- Born: July 5, 1934 Guelph, Ontario, Canada
- Died: February 3, 2022 (aged 87)
- Occupations: Author; salesman; spiritual insights;
- Writing career
- Period: 1984–2022
- Genre: Self-help
- Notable works: You Were Born Rich (1984) The Secret (2006)

= Bob Proctor (author) =

Canadian author (1934–2022)

Robert Corlett Proctor (July 5, 1934 – February 3, 2022) was a Canadian, new thought self-help author and business owner. He was best known for his New York Times best-selling book You Were Born Rich (1984) and being a contributor to the film The Secret (2006). Proctor's business model maintained the idea that a positive self-image was critical for obtaining success, frequently referencing the pseudoscientific law of attraction.

Proctor's teachings, business and publications were claimed by some to be a contributor to the rise of interest in the law of attraction. Medical experts however expressed concerns that individuals may opt for Proctor's model of positive thinking, rather than opt for physical therapies or medical intervention.

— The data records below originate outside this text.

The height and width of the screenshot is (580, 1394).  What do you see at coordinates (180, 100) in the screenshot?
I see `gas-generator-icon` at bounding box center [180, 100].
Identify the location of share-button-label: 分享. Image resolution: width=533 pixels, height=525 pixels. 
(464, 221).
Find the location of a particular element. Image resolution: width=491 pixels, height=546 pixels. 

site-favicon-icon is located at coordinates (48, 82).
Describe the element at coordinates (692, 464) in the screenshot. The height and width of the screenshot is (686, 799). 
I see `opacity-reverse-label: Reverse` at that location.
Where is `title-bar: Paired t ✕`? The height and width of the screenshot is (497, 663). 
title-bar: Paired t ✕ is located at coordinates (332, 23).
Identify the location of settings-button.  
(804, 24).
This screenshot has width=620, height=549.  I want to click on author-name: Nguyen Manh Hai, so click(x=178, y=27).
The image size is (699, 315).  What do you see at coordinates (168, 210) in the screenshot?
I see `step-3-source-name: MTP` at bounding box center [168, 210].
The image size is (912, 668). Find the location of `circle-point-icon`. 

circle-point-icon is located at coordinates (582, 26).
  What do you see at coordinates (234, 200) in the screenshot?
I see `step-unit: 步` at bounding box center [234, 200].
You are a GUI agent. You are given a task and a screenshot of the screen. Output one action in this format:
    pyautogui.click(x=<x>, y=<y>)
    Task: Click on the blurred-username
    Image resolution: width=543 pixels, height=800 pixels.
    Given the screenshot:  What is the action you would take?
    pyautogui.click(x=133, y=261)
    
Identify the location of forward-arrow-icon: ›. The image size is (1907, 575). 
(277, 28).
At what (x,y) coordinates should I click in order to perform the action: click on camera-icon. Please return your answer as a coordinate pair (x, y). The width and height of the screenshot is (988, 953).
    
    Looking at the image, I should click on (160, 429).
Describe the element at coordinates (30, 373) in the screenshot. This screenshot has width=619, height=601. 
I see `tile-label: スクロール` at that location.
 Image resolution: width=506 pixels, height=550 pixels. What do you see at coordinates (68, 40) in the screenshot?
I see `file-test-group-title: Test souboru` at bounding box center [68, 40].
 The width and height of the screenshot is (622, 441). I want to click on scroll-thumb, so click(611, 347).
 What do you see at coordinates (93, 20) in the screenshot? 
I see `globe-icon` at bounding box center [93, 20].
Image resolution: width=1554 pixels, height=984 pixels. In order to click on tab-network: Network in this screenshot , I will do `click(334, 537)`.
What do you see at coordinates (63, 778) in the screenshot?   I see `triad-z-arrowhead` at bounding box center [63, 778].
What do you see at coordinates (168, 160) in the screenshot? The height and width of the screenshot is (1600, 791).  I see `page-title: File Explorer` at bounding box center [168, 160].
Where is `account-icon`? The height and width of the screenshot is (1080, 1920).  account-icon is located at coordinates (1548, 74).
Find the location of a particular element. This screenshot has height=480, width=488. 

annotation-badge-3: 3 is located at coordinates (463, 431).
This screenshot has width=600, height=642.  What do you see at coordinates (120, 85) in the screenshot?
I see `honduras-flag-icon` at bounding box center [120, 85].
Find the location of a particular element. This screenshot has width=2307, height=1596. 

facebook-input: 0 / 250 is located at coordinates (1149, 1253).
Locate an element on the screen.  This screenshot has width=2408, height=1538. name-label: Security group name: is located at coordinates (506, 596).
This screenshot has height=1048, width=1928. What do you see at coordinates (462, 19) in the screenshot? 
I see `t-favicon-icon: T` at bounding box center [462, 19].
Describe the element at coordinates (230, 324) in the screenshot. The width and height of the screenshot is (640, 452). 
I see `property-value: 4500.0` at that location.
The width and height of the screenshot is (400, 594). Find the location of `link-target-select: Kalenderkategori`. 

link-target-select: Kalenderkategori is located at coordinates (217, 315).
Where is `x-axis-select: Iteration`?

The law of attraction originates from quantum mysticism which claims that positive thinking can shape reality. Critics say that quantum mysticism cannot be connected to quantum mechanics without drawing upon "coincidental similarities of language rather than genuine connections". Proctor contended his teachings were "the basic laws of the universe".

==Life and career==

===Early years===
Proctor claimed to have had a poor self-image and little ambition as a child. After graduating 8th grade public school, he enrolled at Danforth Tech, but dropped out a couple of months later after a bandsaw-inflicted thumb injury left him with no plans for the future (he later said, "It was dangling there. It still hurts, and that's 60 years ago"). In his autobiography, Proctor described that after dropping out of school he held a number of odd jobs, in his own words, "dumb jobs, like factories, freaking gas stations, you know, changing tires, lubricating cars, oil, changing the oil. I just did anything that come along." For a while he served as a sailor with the Canadian Royal Navy solely on a shore duty, claiming to have never been on a ship during his navy service. However, in the early 1960s, Proctor was working with the Toronto Fire Department, when a man named Raymond Douglas Stanford shared the book Think and Grow Rich with him. Soon afterward, Proctor claimed his life started to change as the book shifted his focus in life. Proctor claimed he quit his job at the fire department, and started a company offering cleaning services as his first enterprise - a venture that netted him over $100,000 in his starting year despite having neither formal education nor business experience.

===You Were Born Rich and The Secret===
Proctor claimed to have joined the Nightingale-Conant Organization and worked his way up within the company, being mentored by Earl Nightingale.

In 1984, the book You Were Born Rich was published by McCrary Publishing. Prior to that, other publishers rejected it, noting that "this book is absurd." The book went on to become a New York Times international best seller. It also caught the attention of Australian-based filmmaker Rhonda Byrne, leading her to request that Proctor participate in the 2006 movie The Secret.

===Death===
Proctor died on February 3, 2022, at the age of 87. A press release sent by the Proctor Gallagher Institute stated that his death was due to "natural causes".

==Law of attraction==
Throughout his material, Proctor aimed to have the reader tap into their "inner self". He suggested the reader's inner self controls all that is brought into their life and that a bad self-image, which he called a "paradigm", will lead to poor results even among those with adequate knowledge and abilities.

Proctor contended that everything in the universe vibrates and that “similar vibrations attract each other”. Using images of Kirlian photography for his marketing material, he mistakenly suggested that the photographic method demonstrated a person's "energy field" and that the mind and body vibrate at specific frequencies which, if harnessed, could produce or attract specific results. Through this theory, he then suggested humans are "capable of controlling their thoughts" and as such, they should be capable of choosing to manipulate these "vibrational frequencies" to adjust or control their life outcomes by attracting objects (such as money, housing and clients) which "vibrate at a similar frequency". Proctor's comments demonstrated either a wilful or accidental interpretation of both quantum mechanics and Kirlian photography, because no "energy field" has been found to emit from the body, nor can the body change its "vibrational frequencies" to "attract items of a similar vibration".

Despite regular criticism from experts, Proctor claimed there was nothing in a person's life they could not change through the law of attraction. Proctor also suggested that even a global recession was the result of excessive vibrational negativity which attracted the recession to the economy. In a 2009 article, The Wall Street Journal opined that if any of Proctor's followers believed that they could simply choose not to participate in the recession they were "being shammed".